- _Ausgewählter Auszug_:
___

Aber du hast ja die anderen zwei Titel erwähnt, das heisst ja du wartest erstmal die Reaktionen auf „Shadowmaker“ ab, wie die Fans das Album aufnehmen und auch welche Angebote für Live-Shows reinkommen, und dann kannst du dir durchaus vorstellen auch wieder live etwas zu machen?

In diesem Jahr wird es definitiv keine Live-Shows geben, weil einfach noch viel zu viel geplant ist, unabhängig von der Promotion zum aktuellen Album. Ich kann auch noch nicht abschätzen, wieviel und was genau da noch auf mich zukommt. Das will ich alles erstmal noch abwarten.

Das klingt zumindest nicht nach einem definitiven Ende im Live-Bereich, sondern durchaus nach Hoffnung.

Ja.

Dann möchte ich noch einmal ganz kurz auf die Show in Wacken vor drei Jahren zu sprechen kommen. Ich war selbst dort, in der ersten Reihe, und habe die Show auch geliebt. Aber ich habe auf der DVD soetwas wie die Reaktionen von dir oder der Band unmittelbar nach der Show vermisst. Was hast du empfunden?

Man muss das so sehen, dass ich mich an diesem Abend nicht von RUNNING WILD verabschiedet habe, sondern das habe ich bereits drei Jahre vorher getan. Das heisst diese Show war nur noch die offizielle Version für das Publikum. Für mich war das eine ganz normale RUNNING WILD Show und ich habe das Beste gegeben was möglich war, und danach bin ich von der Bühne gegangen und habe mich gefühlt genauso wie immer.

Dich hat die Masse von Leuten vor der Bühne also nicht beeindruckt?

Das war bei mir noch nie so. Ich hatte auch noch nie Lampenfieber. Ob nun 2.000 oder 150.000 Leute wie in Wacken vor der Bühne standen, hat für mich noch nie eine Rolle gespielt. Deswegen hat diese Show auch keinen Unterschied zu anderen Shows gemacht.

Wobei ich dich noch nie als Anheizer, sozusagen, wie im Song „Branded And Exiled“ erlebt habe…

Das haben wir früher durchaus schonmal gemacht, während der „Port Royal“-Tour glaube ich. In diesem Fall hat sich das dann so auch angeboten, weil wir den Song, also „Branded And Exiled“, schon lange nicht mehr gespielt hatten und wenn man so eine Masse bewegen kann, die dann auch mitmacht, ist das duchaus schon ein großartiges Erlebnis. Bei der Kälte war das ja auch dringend notwendig, die Leute etwas zu motivieren. (lacht)

___

- _Quelldaten_:
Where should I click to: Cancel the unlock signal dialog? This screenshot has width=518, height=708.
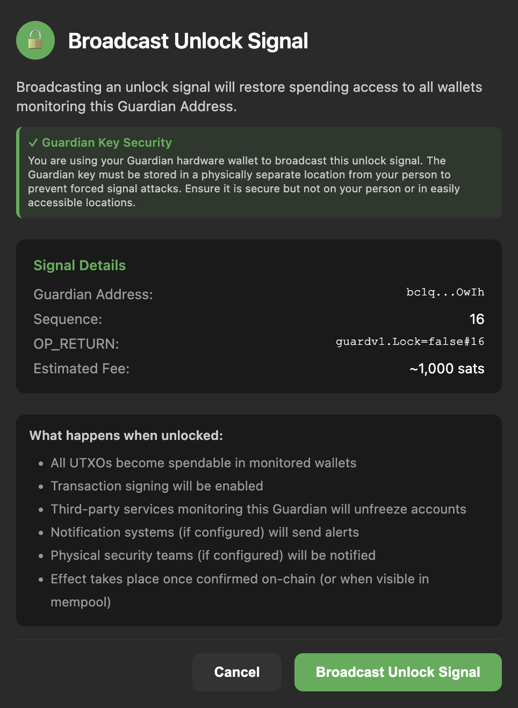[x=236, y=672]
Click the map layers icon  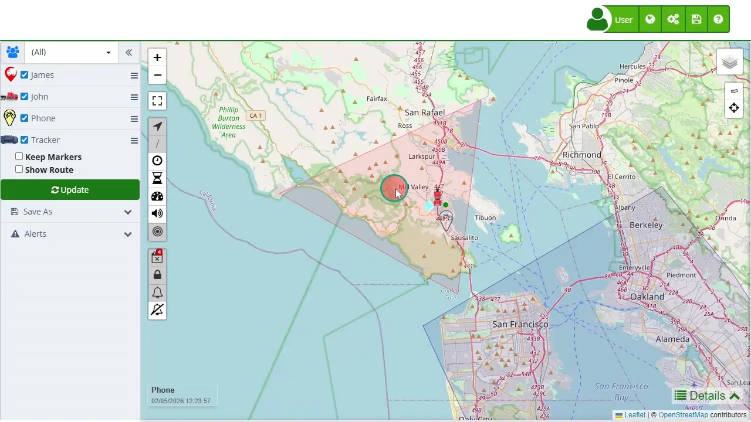tap(730, 62)
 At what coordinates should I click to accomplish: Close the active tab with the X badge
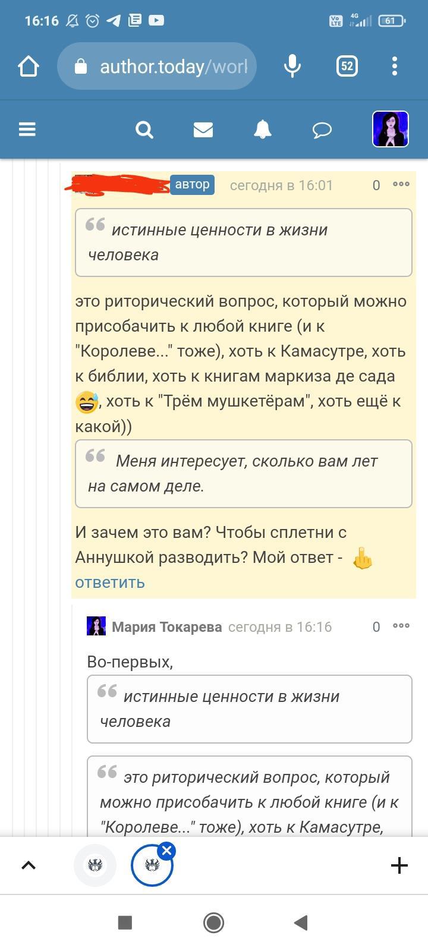166,851
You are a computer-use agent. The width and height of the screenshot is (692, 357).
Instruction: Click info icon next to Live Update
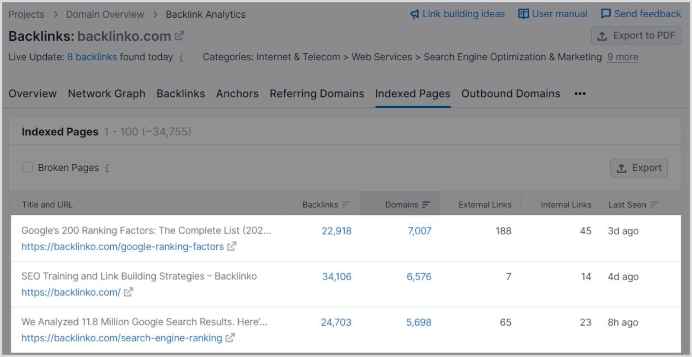tap(181, 57)
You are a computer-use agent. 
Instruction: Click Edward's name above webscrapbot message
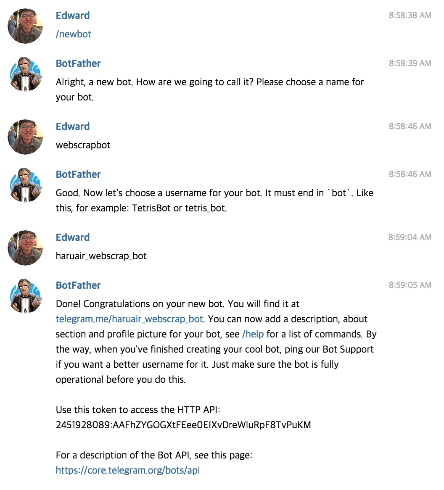click(x=73, y=126)
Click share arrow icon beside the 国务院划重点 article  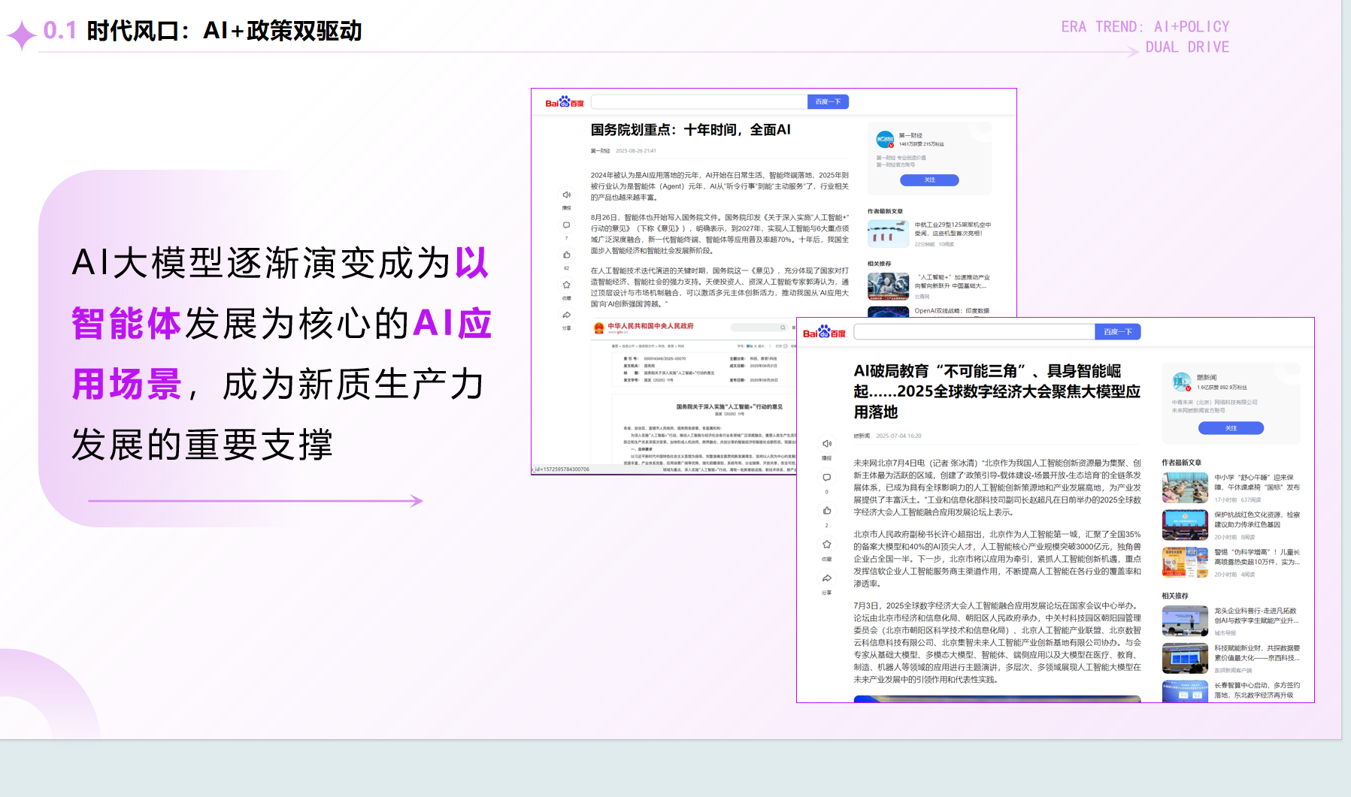(x=566, y=315)
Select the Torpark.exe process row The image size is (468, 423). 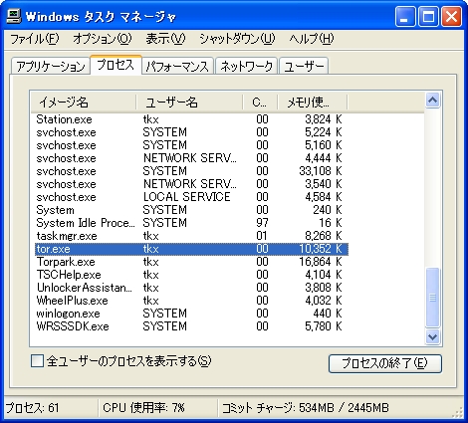pyautogui.click(x=191, y=262)
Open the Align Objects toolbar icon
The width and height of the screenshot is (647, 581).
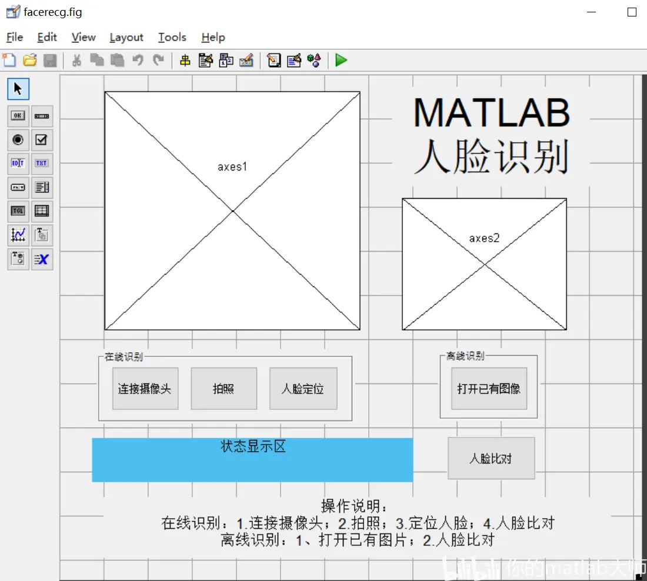[185, 61]
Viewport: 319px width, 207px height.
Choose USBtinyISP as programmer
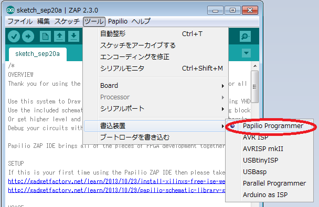[x=260, y=160]
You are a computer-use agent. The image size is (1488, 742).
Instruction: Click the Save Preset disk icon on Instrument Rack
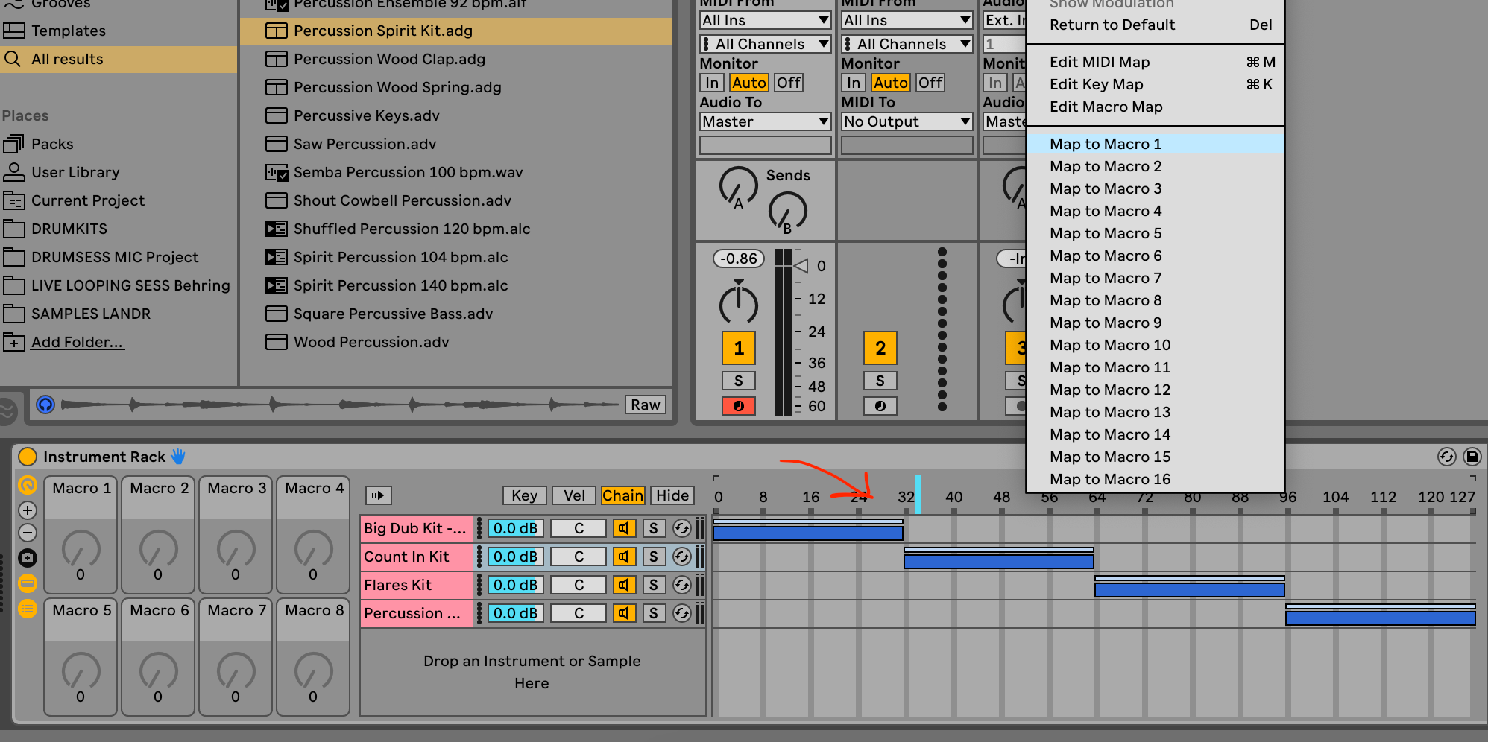[1472, 457]
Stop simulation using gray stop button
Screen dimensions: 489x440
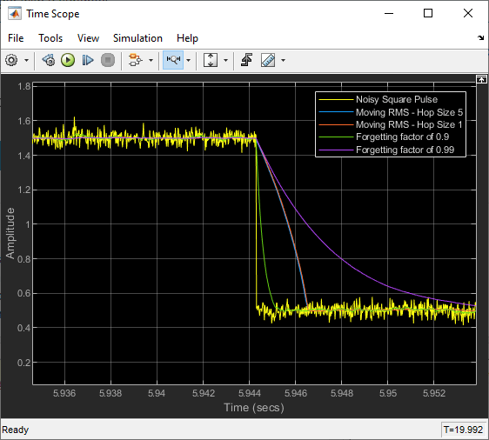pos(108,60)
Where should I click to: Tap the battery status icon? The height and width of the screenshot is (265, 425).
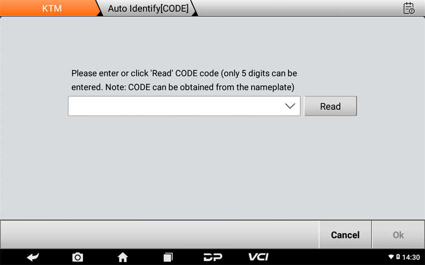tap(398, 257)
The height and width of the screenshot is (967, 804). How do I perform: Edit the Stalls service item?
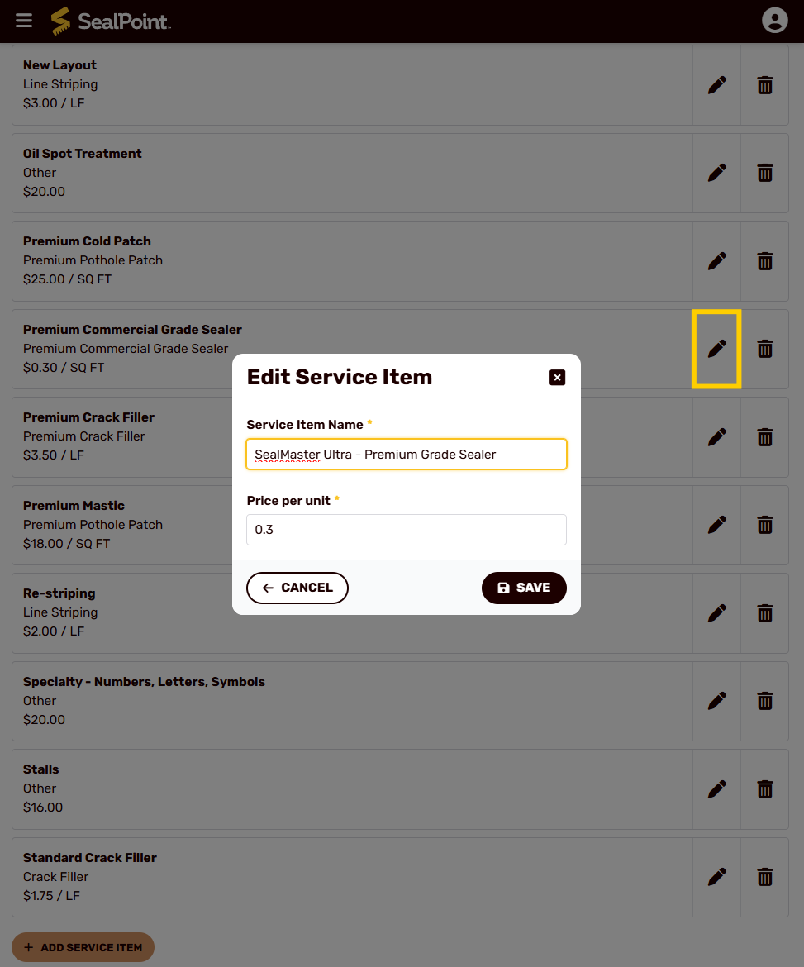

___

- _Aufgabe_: Gib den Teil des Interviewauszugs erneut wieder, der mit den Worten „Aber du hast“ beginnt und mit „erstmal noch abwarten.“ endet, und tausche dabei „Live-Shows“ gegen „Konzerte“ aus. Die Zeilen werden hier nicht benötigt.

- _Lösung_:
Aber du hast ja die anderen zwei Titel erwähnt, das heisst ja du wartest erstmal die Reaktionen auf „Shadowmaker“ ab, wie die Fans das Album aufnehmen und auch welche Angebote für Konzerte reinkommen, und dann kannst du dir durchaus vorstellen auch wieder live etwas zu machen?

In diesem Jahr wird es definitiv keine Konzerte geben, weil einfach noch viel zu viel geplant ist, unabhängig von der Promotion zum aktuellen Album. Ich kann auch noch nicht abschätzen, wieviel und was genau da noch auf mich zukommt. Das will ich alles erstmal noch abwarten.